Мастура, прикусив губу, во рту зажала готовое вырваться неласковое слово о его душе. Встать бы да уйти, но слова «я о другом» удержали ее.
— Удивилась, наверное, когда позвал,— продолжал Исмай, опять передохнув, прокашлялся.— Да и не пришла бы — не обиделся. Выпала судьба за грех молодости... Разными дорогами пошли. Глубокая яма разделила нас. Ты на одном берегу, я на другом.
— Свою дорогу ты сам выбрал, никто не заставлял.
— Так... Я ведь тоже не байский сынок, да вон как дело обернулось. Судьба-то человека у него на лбу написана. Не думай, не каюсь. Пожил и я в свое время, так пожил — земля дрожала. Есть что вспомнить, чем утешиться в смертный час... Но уж и отомстить вы отомстили! Гнали, как волка загоняют, били и трясли. Да, жизнь что мах колеса — то в грязь, то в небеса. Верно... Но все равно на судьбу не жалуюсь.
— Даже сейчас: «не обижаюсь», «не каюсь»! Гневное замечание Мастуры осталось без ответа. Исмай свое торопился сказать.
— О детях только горюю,— сморщенное лицо растянула и разгладила боль.— Вот где судьба не одарила... Старший сын спился, совсем беспутный, гниет теперь где-то в тюрьме. До тридцати дожил, ни дома, ни семьи... Дочка за комиссара замуж вышла. Как война началась, муж на фронт ушел, и она вместе с ним медсестрой. Мне не пишет, может, и в живых уже нет... Все помыслы, все надежды были в младшем, последыше. Этот вконец опозорил. Перед всем мирам через газету от меня отрекся. Я, говорит, за его грехи не отвечаю. Будь он проклят! В комсомол вступил, на инженера выучился. Грамота есть, а совести нет, от родного отца отрекся!.. Вот так, Мастура, ваша правда сверху оказалась. Все у меня отобрали. Да мне не богатства жаль. Душу вы из меня вынули, в грязь втоптали... Остался я теперь как одинокая кукушка. Сухостой...

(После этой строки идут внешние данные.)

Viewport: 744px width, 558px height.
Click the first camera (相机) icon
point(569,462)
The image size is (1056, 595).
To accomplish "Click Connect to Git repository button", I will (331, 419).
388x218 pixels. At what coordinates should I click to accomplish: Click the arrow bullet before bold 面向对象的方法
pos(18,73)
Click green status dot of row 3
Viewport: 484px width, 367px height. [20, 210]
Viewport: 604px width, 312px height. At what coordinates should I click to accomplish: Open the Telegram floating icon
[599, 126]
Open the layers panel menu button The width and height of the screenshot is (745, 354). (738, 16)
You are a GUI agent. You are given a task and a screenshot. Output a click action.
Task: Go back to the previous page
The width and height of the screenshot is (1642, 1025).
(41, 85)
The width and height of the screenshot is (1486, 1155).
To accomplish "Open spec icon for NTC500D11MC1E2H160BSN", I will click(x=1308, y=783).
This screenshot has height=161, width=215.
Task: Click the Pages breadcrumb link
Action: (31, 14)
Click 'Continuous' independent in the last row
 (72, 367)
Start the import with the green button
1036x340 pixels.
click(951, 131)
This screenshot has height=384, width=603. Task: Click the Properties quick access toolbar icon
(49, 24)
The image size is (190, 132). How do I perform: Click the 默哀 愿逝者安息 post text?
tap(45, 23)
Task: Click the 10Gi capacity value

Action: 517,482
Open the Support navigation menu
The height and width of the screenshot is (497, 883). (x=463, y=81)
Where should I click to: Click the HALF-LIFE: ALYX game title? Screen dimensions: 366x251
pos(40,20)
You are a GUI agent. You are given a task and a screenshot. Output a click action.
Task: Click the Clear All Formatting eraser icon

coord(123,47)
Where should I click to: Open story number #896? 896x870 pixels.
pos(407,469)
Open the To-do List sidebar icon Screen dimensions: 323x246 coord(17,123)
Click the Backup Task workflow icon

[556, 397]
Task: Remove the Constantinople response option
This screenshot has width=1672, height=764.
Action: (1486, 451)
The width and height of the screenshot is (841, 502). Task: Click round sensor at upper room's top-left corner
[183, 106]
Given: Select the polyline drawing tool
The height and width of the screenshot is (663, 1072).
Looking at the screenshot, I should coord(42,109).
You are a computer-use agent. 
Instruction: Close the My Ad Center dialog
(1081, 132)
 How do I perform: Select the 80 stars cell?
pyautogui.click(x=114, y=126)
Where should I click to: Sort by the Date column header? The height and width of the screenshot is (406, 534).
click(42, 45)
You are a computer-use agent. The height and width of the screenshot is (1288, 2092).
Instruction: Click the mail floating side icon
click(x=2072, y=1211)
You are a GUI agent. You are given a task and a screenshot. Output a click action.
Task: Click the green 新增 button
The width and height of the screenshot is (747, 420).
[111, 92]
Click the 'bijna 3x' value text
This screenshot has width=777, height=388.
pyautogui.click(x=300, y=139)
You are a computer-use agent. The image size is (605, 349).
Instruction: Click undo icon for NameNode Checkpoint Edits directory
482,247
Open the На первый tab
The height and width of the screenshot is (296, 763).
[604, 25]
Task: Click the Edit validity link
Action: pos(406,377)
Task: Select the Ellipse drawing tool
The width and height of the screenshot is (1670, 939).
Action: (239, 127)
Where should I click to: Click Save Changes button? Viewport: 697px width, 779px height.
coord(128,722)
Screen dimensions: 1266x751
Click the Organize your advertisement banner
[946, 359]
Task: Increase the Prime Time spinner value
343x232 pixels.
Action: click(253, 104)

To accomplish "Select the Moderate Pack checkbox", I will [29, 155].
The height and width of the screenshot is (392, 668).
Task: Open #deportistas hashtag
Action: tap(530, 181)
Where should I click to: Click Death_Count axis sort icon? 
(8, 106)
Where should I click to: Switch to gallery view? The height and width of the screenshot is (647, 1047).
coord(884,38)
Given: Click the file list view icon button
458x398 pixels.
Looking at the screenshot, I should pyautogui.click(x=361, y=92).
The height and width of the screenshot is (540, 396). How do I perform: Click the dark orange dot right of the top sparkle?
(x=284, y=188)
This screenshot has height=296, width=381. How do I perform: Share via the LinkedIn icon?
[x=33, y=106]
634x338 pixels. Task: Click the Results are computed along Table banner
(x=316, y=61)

Исмай вздохнул, о чем-то задумался, замолчал. От долгой речи у пего пересохло в горле, он закашлялся.
— Может, воды тебе подать?
Исмай молча повернул к ней лицо. Мастура зачерпнула из ведра, стоявшего здесь же на полу, поднесла ковшик к темному провалу рта. Исмай глотнул три раза, струйка воды пробежала по подбородку, по шее и ушла в вырез рубахи. Мастура подняла было край фартука, чтобы вытереть, но тут же спрятала руки за спину.